A week before the last rehearsal Julia had asked Angelina to spend all her time in Cambridge. There were so many little things that she could do in helping the girls about their costuming that it seemed as well to have her near for a week or two. Angelina could be spared, and Julia knew that the week or two in Cambridge would be almost as thoroughly a treat to her as a trip to New York to many another girl. Angelina had become more reconciled to her life at Shiloh, although she still continued to say frankly that she would prefer the city. Yet she had so enjoyed being of acknowledged use to her mother, and Julia had so praised her for her growing skill in housekeeping, that she was almost reconciled to her quiet life. All “The Four” had continued their interest in the Rosas. Brenda and Nora had provided their Christmas tree, with assistance, of course, from Julia. Julia had planned a little collection of books arranged in two or three small travelling libraries for the use of the Rosas and their neighbors, and when a check of good size came from Edith, to be applied to the use of the family, there was hardly any evident need to supply.
Edith and her parents were in Europe. They had felt keenly the fact that Philip had left college under a cloud, and it was even rumored that they might stay away another year. Julia, naturally enough, thought often of Philip, for that last interview with him had been rather thrilling, and while many of her friends were planning for the coming Class Day, she had made up her mind to leave Cambridge as soon as she could after the examinations. “If I live through the operetta,” she said to herself, for she felt the strain of the last rehearsals.

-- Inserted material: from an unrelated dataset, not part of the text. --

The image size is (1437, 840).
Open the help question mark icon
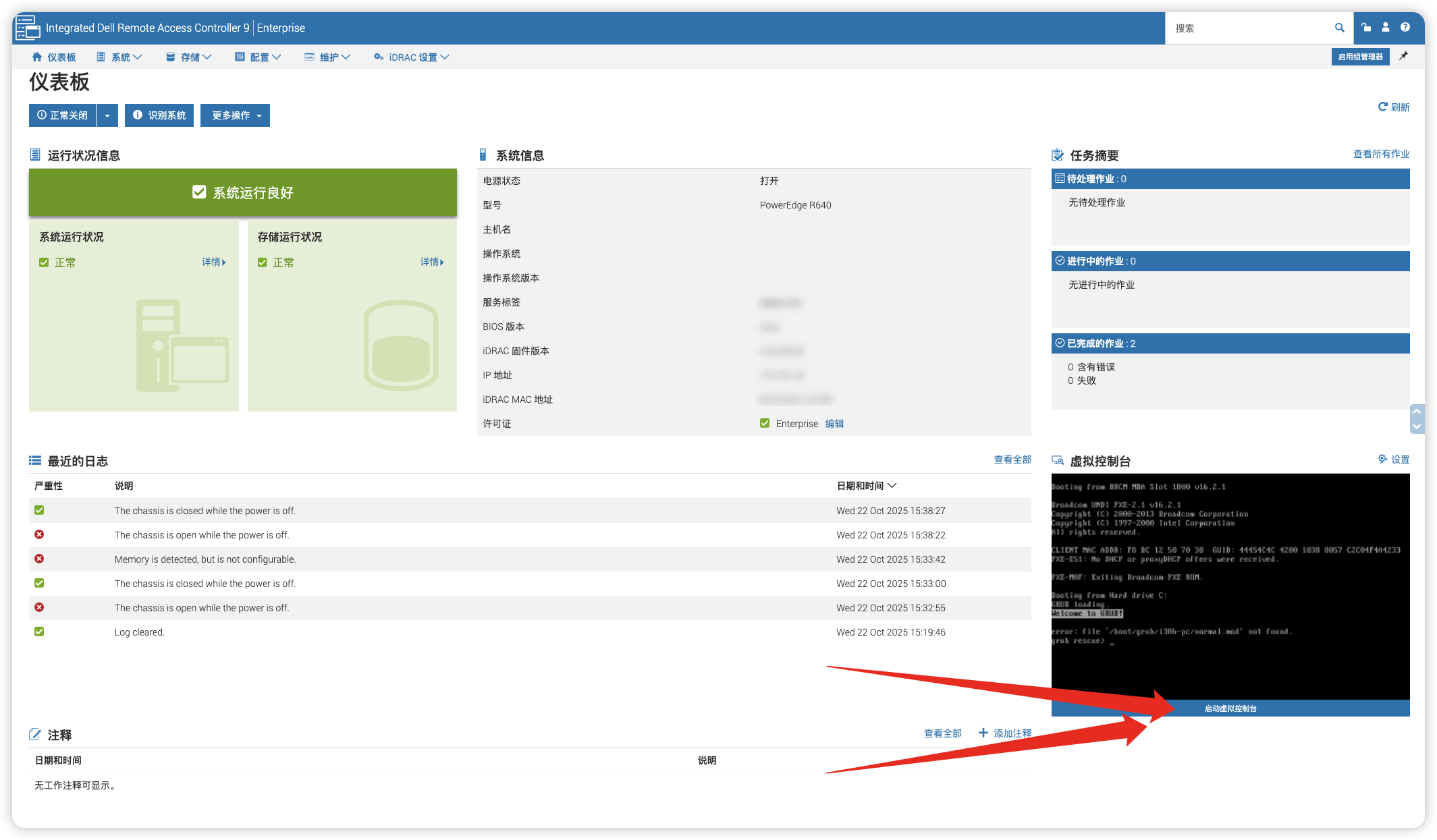click(x=1405, y=28)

When she thought of Philip, putting even the most charitable construction on his silence, it seemed as if he might have written to her.
Indeed it was only by a chance word dropped by Nora and other girls that she heard anything about him. They had their information from their brothers or some of their friends. Julia herself might have heard more directly had she been willing to bring up Philip’s name to Tom Hearst or some of his friends. But she would not ask questions, feeling as she did that Philip might have kept her informed of his whereabouts. Yet she knew that he had spent the most of the winter on a ranch in South Dakota, not so very far from the Black Hills; and when reports of the extreme cold in that region came to Eastern readers, who wondered how Philip enjoyed this rather hard life—Philip who had been used to all the luxuries provided for a rich man’s son at Harvard. But Philip did not write, and Julia would not ask even Ruth about him, although Ruth and Will Hardon were great friends.
XIX
THE OPERETTA
It was the last rehearsal but one, not the dress rehearsal, but the “half-dressed rehearsal,” as Clarissa called it. At the dress rehearsal a large number of undergraduates, and special friends of the performers were to be admitted, and then was to come the performance from which so much was hoped. But the dress rehearsal would be so much like a real performance that the present occasion was regarded as something very important.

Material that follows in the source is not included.